#### [EXERCISE PROMPT]
Below are records with pictures in them. Transcribe everything from the line containing "The width and height of the screenshot is (998, 624)." down to the line containing "Given: Click Analyze It on Total Permit Fees", exactly, and leave the pictures behind.

#### [PROVIDED RECORDS]
■ ■ ■ ■ ■ ■ ■

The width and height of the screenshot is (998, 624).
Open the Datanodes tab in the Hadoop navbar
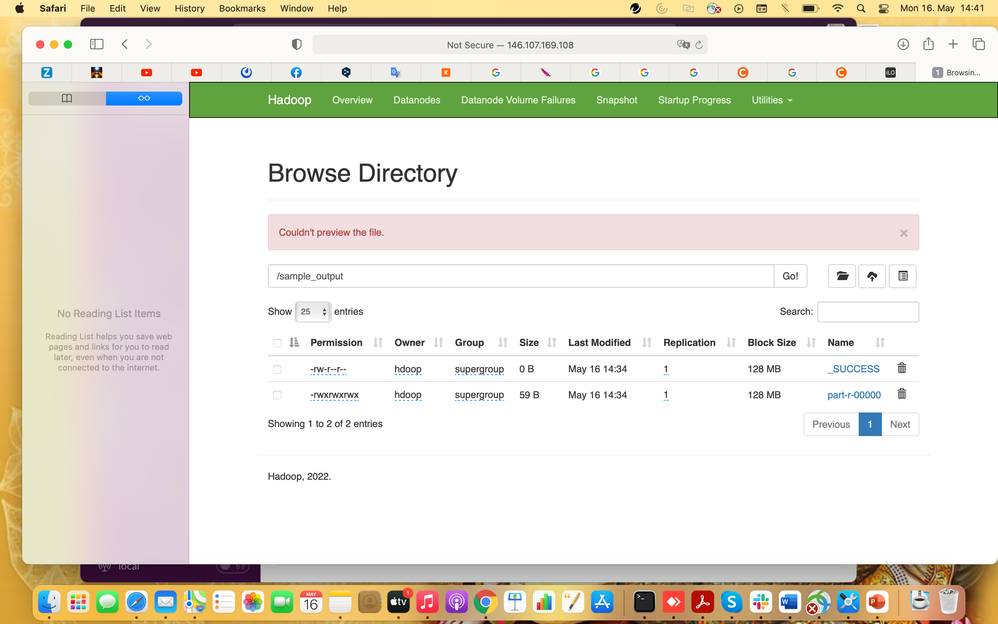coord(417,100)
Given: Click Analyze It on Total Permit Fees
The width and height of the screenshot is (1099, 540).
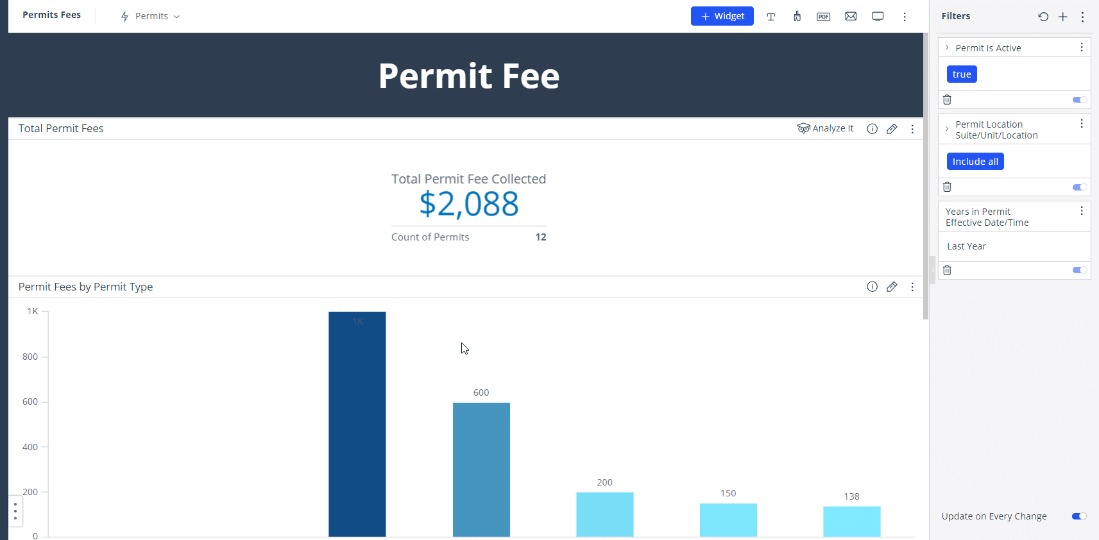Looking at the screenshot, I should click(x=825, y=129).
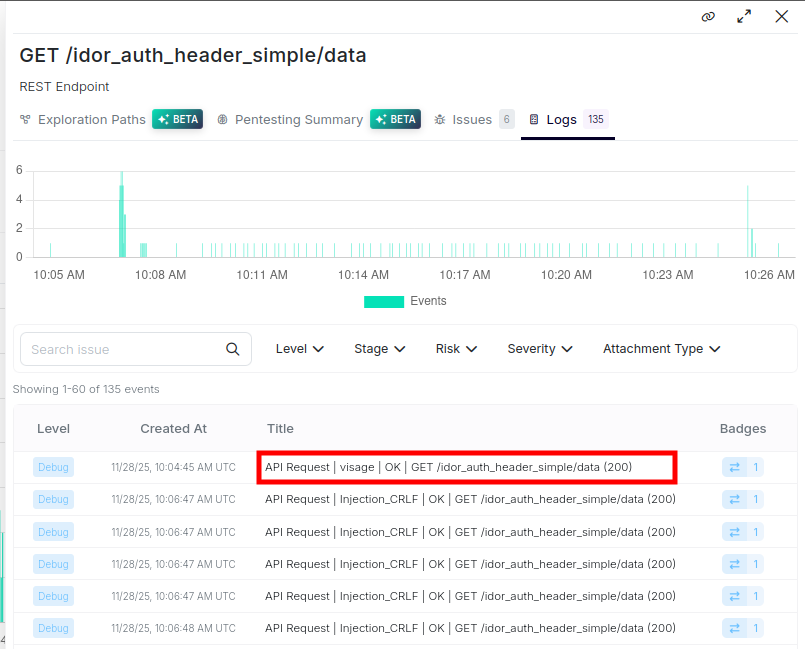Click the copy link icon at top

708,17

■ ■ ■ ■ ■ ■ ■

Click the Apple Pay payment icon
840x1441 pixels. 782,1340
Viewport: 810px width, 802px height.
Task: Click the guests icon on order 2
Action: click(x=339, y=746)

■ ■ ■ ■ ■ ■ ■

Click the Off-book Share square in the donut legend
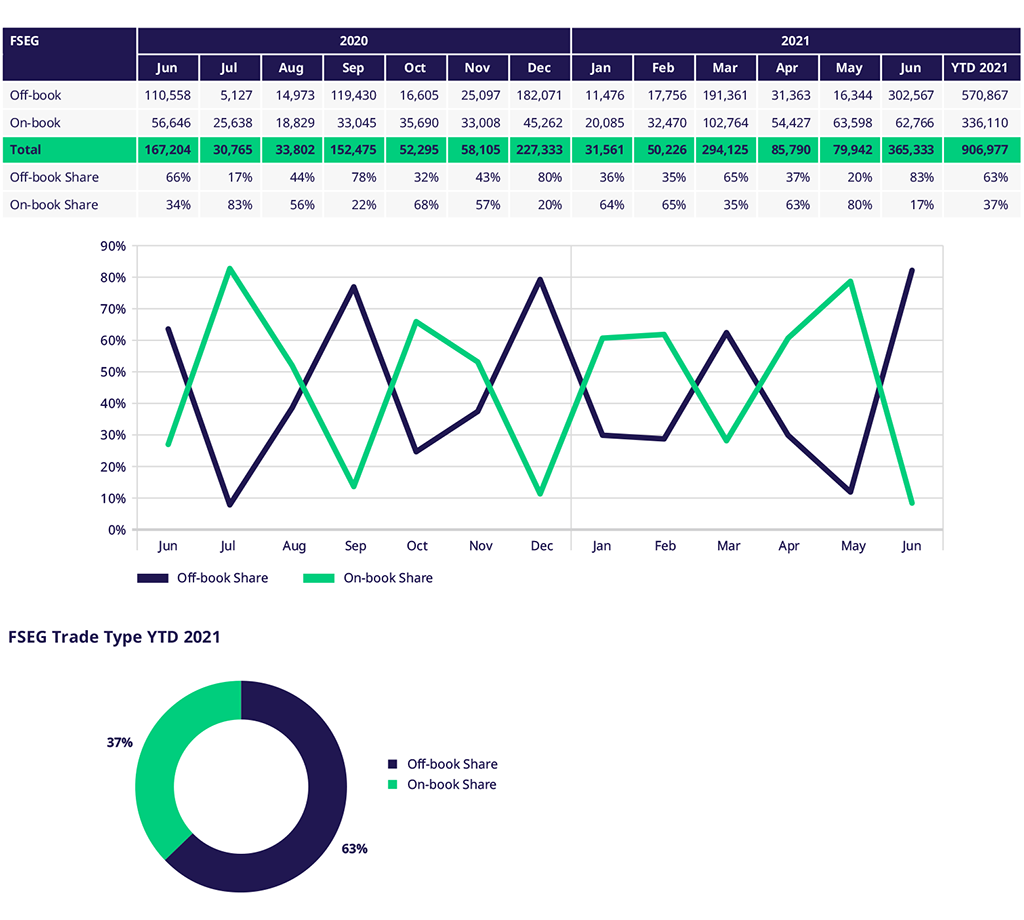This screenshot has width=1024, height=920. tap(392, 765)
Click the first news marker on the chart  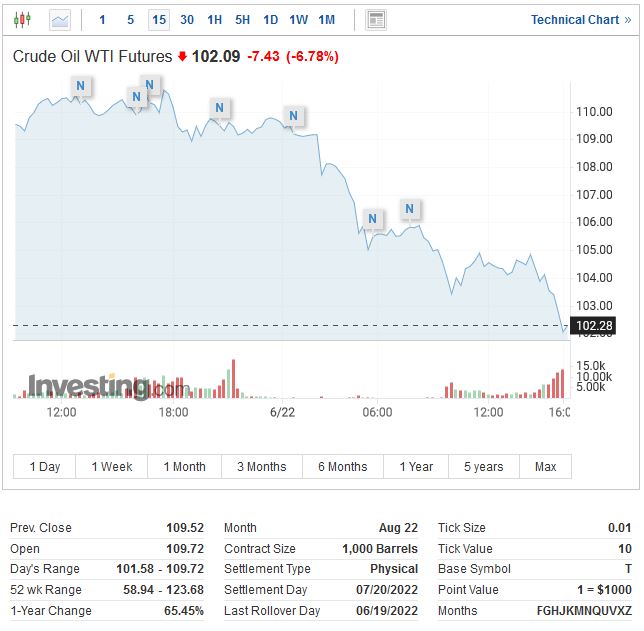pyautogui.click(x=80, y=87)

■ ■ ■ ■ ■ ■ ■

#### [TASK SOLUTION]
The width and height of the screenshot is (998, 624).
Open the Datanodes tab in the Hadoop navbar
coord(417,100)
Given: Click Analyze It on Total Permit Fees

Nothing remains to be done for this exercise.